They are, they are here to validate what he has already said and proposed and affirmed.
They're there to be props and a sort of propaganda machine.
Gotcha.
So back to the Facebook thing.
I heard these two women on info wars.
Yeah.
We have to, we can't let it go out.
And Ms. Beckford, you look like a weed to me.
This is Leanne or anybody, right?
Yeah.
We definitely don't need to exterminate the black community.
That's for sure.
I agree.
And also.
It's insane that we need to say that.
Yeah, we don't.
It's implied for us, but they do.
Yeah.
I will say, of the people who are involved in info wars, Leanne McAdoo is incredibly
attractive to me and it troubles me in a lot of ways.
I'm going to look her up real quick.
Please do.
And then Ashley Beckford seems like she could be doing legitimate work elsewhere.
She seems pretty talented and like a decent reporter, but is doing this.
I assume for a job.
I'm not entirely sure.
She seems to have some chops, but anyway, back to this.
And that's what plan parent for me, that's the litmus test.
If you are all foaming at the mouth about, I mean, let's admit what was founded by
basically Margaret Sanger was basically as the captain of the KKK.
So, and I'm sorry.
I get women and kids and things happen.
You're worried you've been raped or might be deformed.

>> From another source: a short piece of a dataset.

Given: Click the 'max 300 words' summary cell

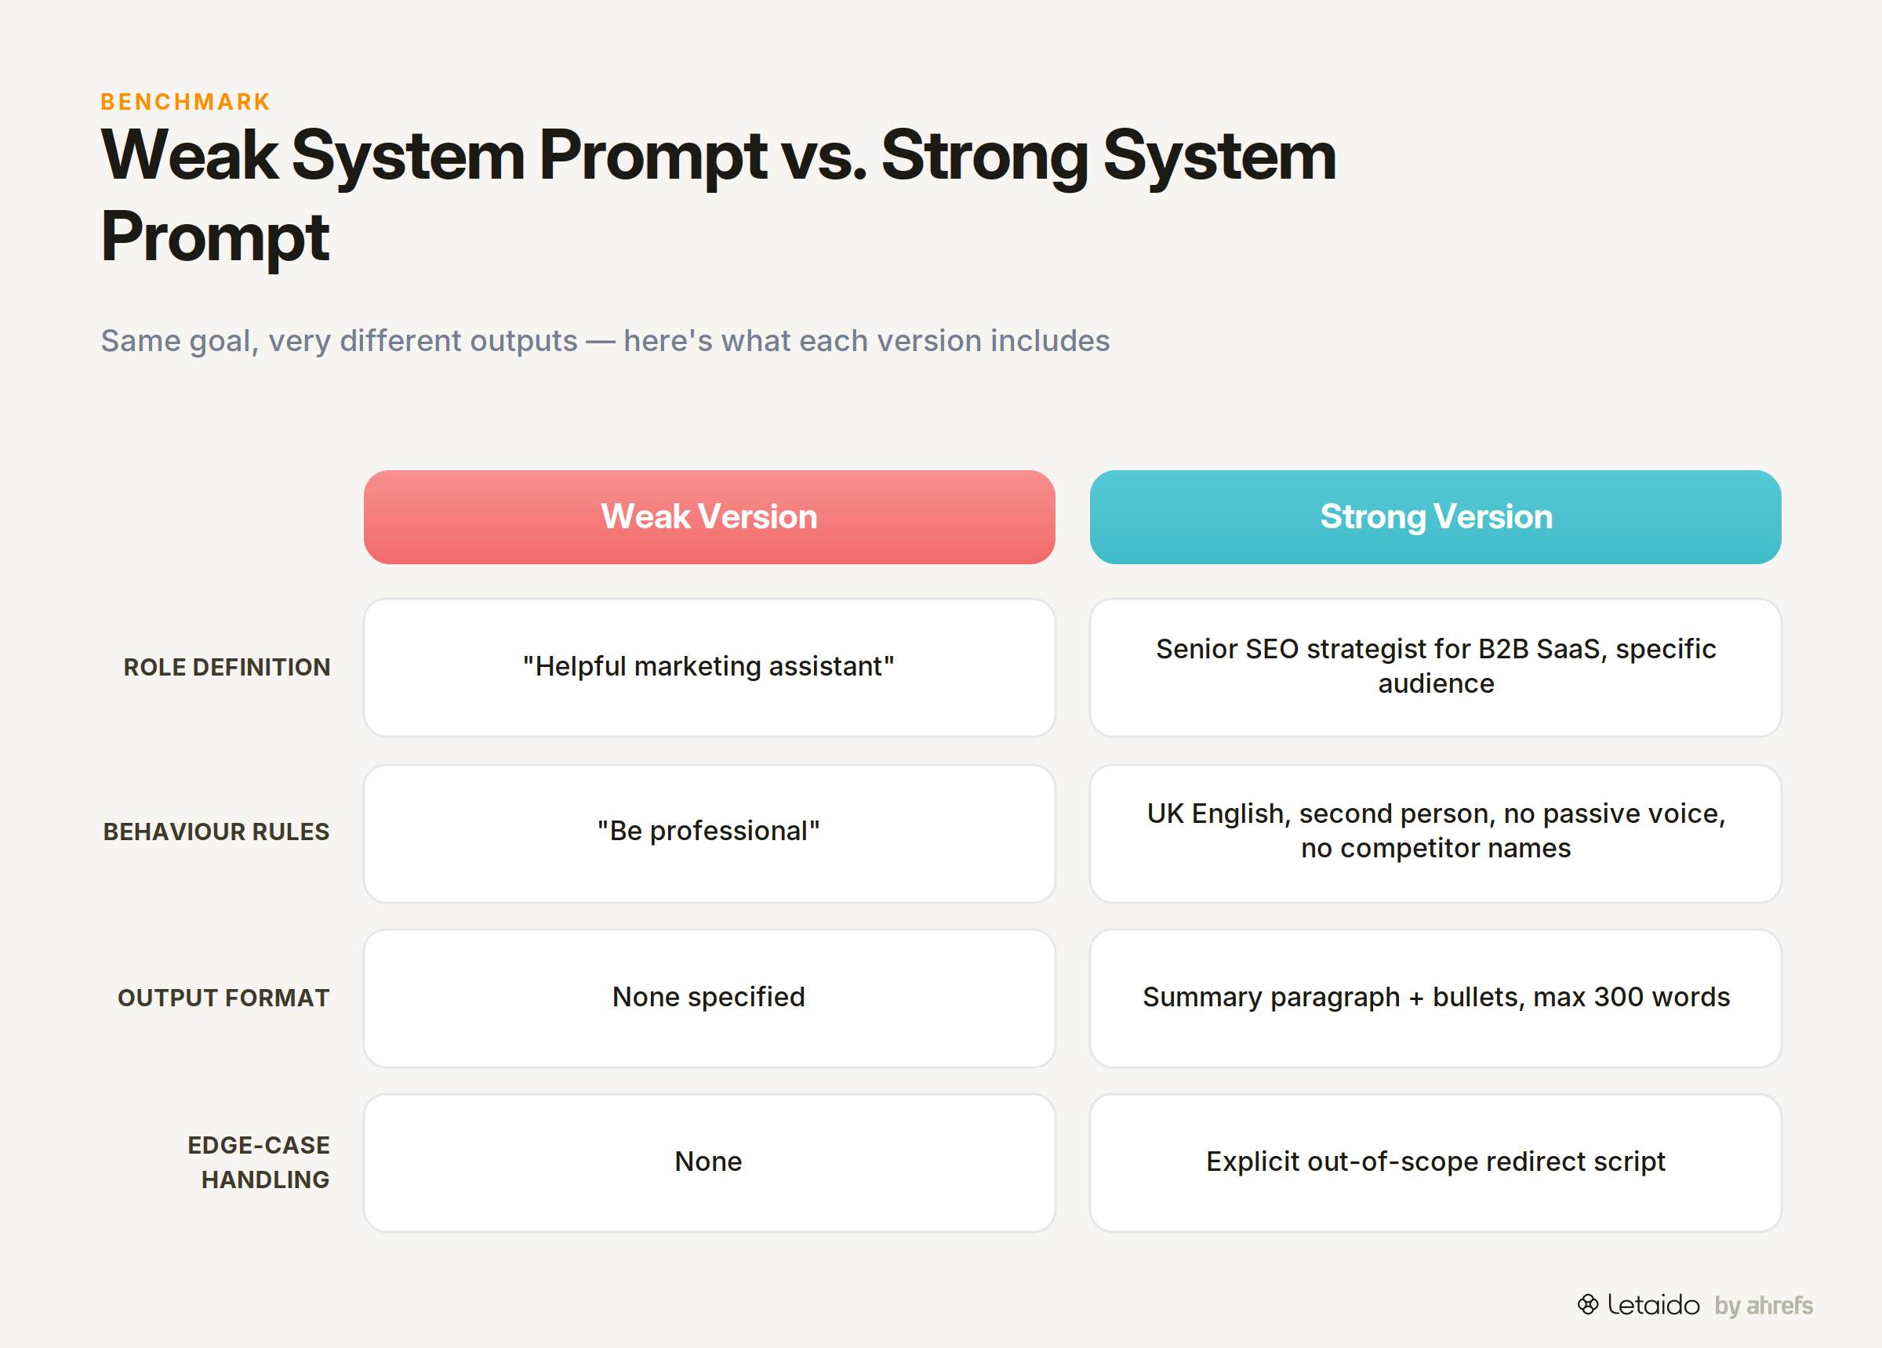Looking at the screenshot, I should (x=1436, y=998).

That's a medical procedure.
You know, for the safety of the woman, let's just be all, but the thing is,
we don't have to worship killing the babies.

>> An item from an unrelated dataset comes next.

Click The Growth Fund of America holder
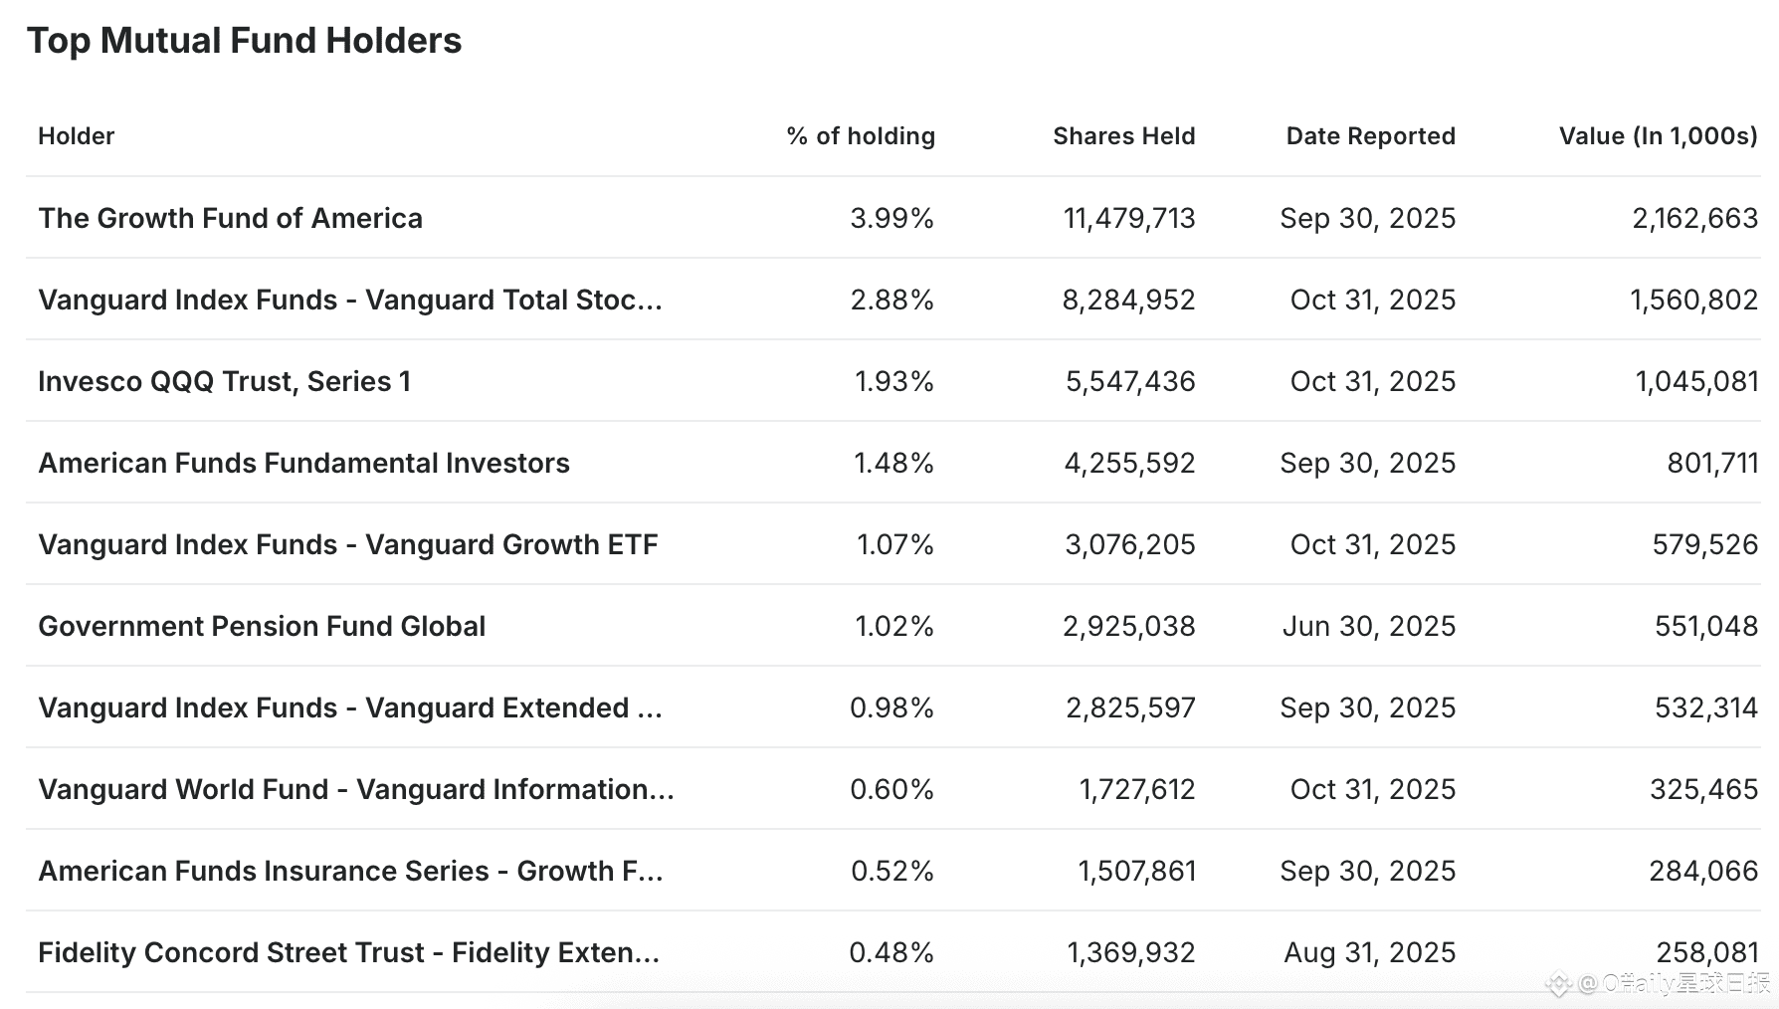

I'm not judging anybody's side of abortion.
I've been honest.
I've paid for them in my time and I'm sad for it.
The point is, is that it doesn't have to be some national worship festival.
Yeah.
Yeah.
You have your, your jaws on the floor.
Is that from looking at Leanne McAdoo or what we just heard?
It's the latter.
Though, what?
What are you talking about?
Let me, let me, let me find you.
That's her, right?
Yeah, yeah, yeah.
Oh, she's so gorgeous woman.
She is a gorgeous, I'll be honest.
I didn't expect that.
Yeah.
Very good looking lady.
Very attractive, Leanne McAdoo.
But that is, you know, so wait.
And the name McAdoo is great.
Pretty fun.
So yeah, that, that was a crazy admission.
Yeah.
And they didn't, they seemed to not bat a verbal eye at it.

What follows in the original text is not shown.